Beyond the scope of this review, further research is warranted in several under-explored areas. Non-visual domains such as signal generation, alphanumeric character recognition, time-series analysis, and graph simulation, are neglected when compared to video and image domains. These areas introduce unique setbacks such as data scarcity, labeling costs, and temporal dynamics, not addressed by the current adversarial methods. Another important gap in research is the lack of information of the semantic and geometric properties of GANs, particularly in multi-modal and 3D GANs. Enhancing the understanding of the semantic features would support more secure and accurate data. Finally, evaluation metrics fail to align with human perception, are vulnerable to manipulation and are unstable across domains, limiting the reliability of comparisons between models.

Future research should also explore the interaction between control theory and adversarial learning. Concepts like state-filtered disturbance rejection and multilayer neurocontrol with active disturbance rejection can guide adaptive gradient filtering and robust optimization techniques.

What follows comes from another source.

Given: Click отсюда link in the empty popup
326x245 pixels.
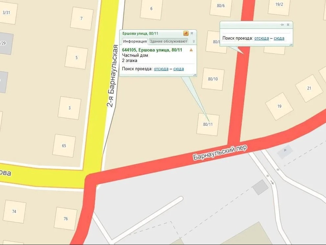Looking at the screenshot, I should coord(262,38).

Embedding these controllers into GAN frameworks can reduce training oscillations, minimize unnecessary calculations, and improve stability in non-stationary or resource-limited conditions.

In summary, future work should concentrate in achieving efficient, computationally lightweight and private design while simultaneously addressing broader challenges relating to scalability, feasibility, non-visual domains, latent space understanding and evaluation metrics reliability. Resolving these issues will be crucial for ensuring that GANs evolve into a secure, efficient and trustworthy tool capable of operating across a wide range of scientific and real-world applications.